Keine Inspiration, kein Spielwitz, keine Laufbereitschaft - nach der frühen Führung durch Mattia Desto in der fünften Minute verwaltete der Favorit den Vorsprung mit seinem ideenlosen Spiel. "In einer Woche ist die Nationalmannschaft in einen Zustand wie vor zwei Jahren zurückversetzt worden. Wie ist das möglich?", fragte der Corriere weiter. Am vergangenen Freitag hatte die Squadra Azzurra in Bulgarien nur ein glanzloses 2:2 erreicht.

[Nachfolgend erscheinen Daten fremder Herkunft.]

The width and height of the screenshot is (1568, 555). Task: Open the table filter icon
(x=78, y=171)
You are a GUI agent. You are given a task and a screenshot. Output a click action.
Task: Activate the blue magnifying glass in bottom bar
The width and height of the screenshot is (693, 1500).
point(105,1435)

Nach den äußerst dürftigen Auftritten in den ersten beiden Begegnungen auf dem Weg nach Brasilien 2014 musste sich auch Trainer Cesare Prandelli Vorwürfe gefallen lassen. "Prandelli hat nicht mehr das gefunden, was er nach dem Match in Bulgarien suchte: Identität und Kampfeslust, die wir bei der Europameisterschaft hatten", schrieb die Gazzetta dello Sport. Es sei ein Rätsel, denn die Spieler seien mehr oder weniger dieselben wie bei der EM in Polen und der Ukraine, ergänzte die Sporttageszeitung. Selbst der geniale Spielgestalter Andrea Pirlo, der mehr wegen eines ungewohnten Vollbartes auffiel, war von seiner Bestform meilenweit entfernt.

Prandelli bleibt aber gelassen, auch wenn er gegen Malta bis zum erlösenden zweiten Treffer von Federico Peluso in der Nachspielzeit (90.+2) zittern musste. "Die Mannschaft glänzt nicht, doch das geschieht oft im September", sagte der 55-Jährige. Man habe zwar auf sechs Punkte gehofft, aber auch die eroberten vier Zähler seien positiv.

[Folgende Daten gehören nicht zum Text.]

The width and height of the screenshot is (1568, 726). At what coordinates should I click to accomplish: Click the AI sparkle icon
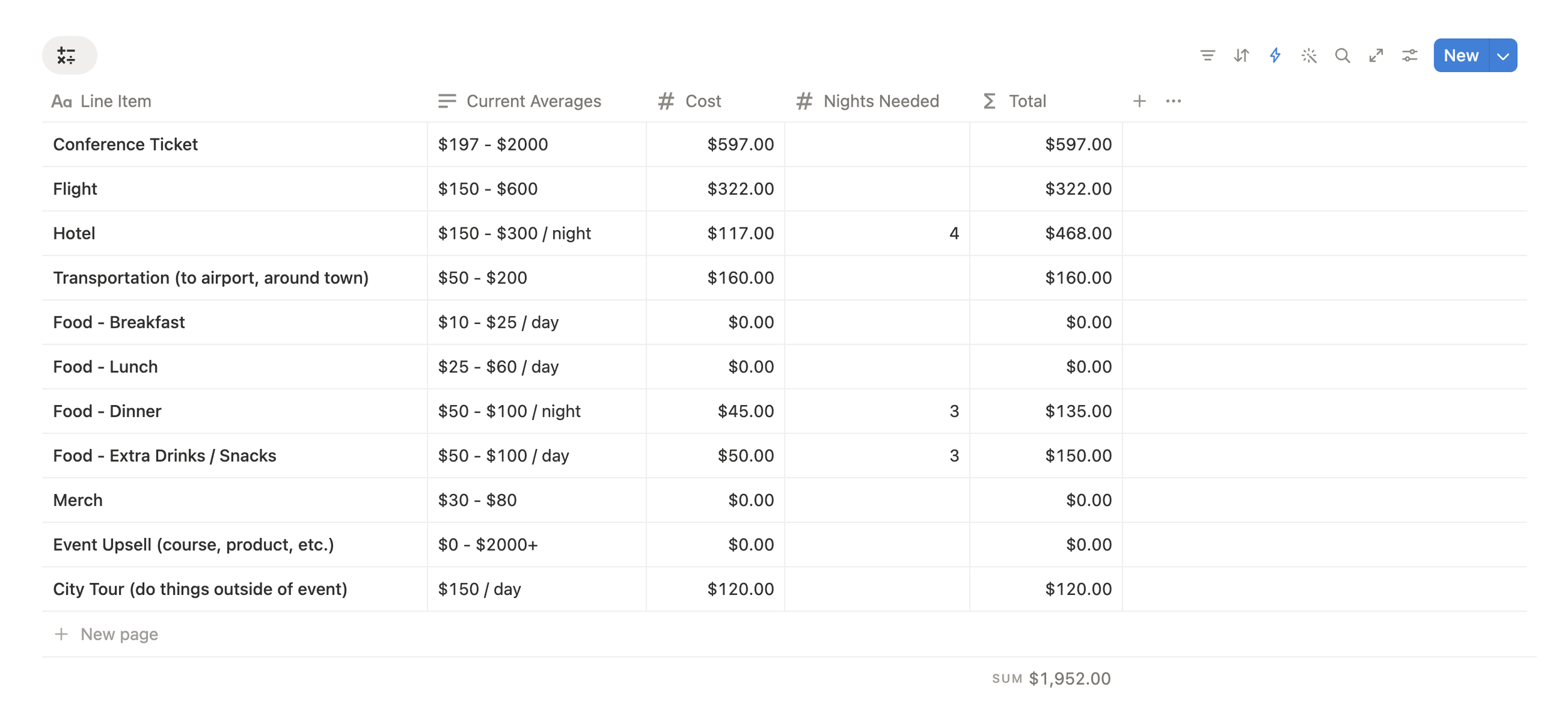point(1309,55)
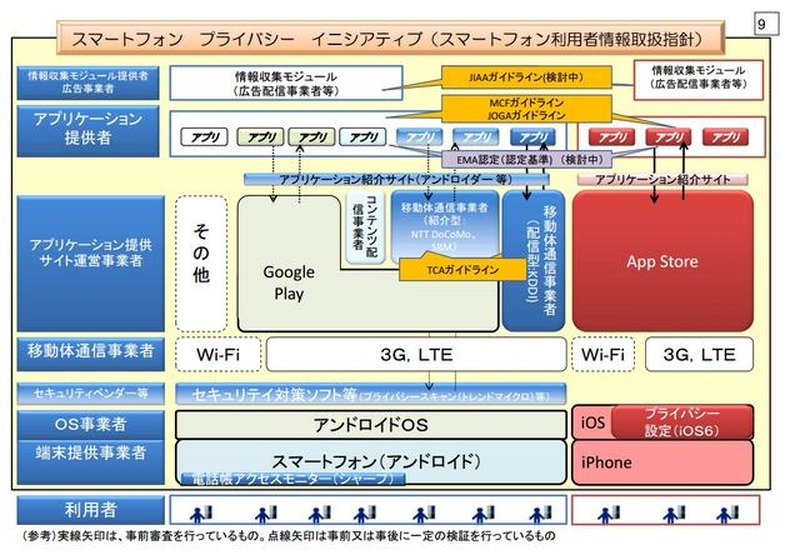Click the red App Store box
Image resolution: width=800 pixels, height=555 pixels.
[662, 262]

Allerdings räumte auch der Coach ein, dass es für die nächste Begegnung im Oktober in Armenien einer Leistungssteigerung bedarf. "Unser Zustand muss sich verbessern. Wir müssen unseren Enthusiasmus und unsere Kampfeslust wiederfinden", sagte Prandelli.

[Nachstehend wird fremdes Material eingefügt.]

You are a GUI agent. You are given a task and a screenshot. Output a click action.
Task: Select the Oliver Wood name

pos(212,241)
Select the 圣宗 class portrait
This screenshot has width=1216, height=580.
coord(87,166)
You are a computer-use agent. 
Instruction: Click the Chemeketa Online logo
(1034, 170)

Hoffnung dürfte Prandelli immerhin das gute Nationalmannschafts-Debüt des in der zweiten Halbzeit eingewechselten Lorenzo Insigne vom SSC Neapel machen. Der 21 Jahre alte Stürmer zeigte sehr gute Ansätze. Ein weiterer Italiener war ebenfalls zufrieden: Malta-Coach Pietro Ghedin. "Die Qualität ihres Spiels hat alle Erwartungen übertroffen", schrieb die Gazzetta dello Sport.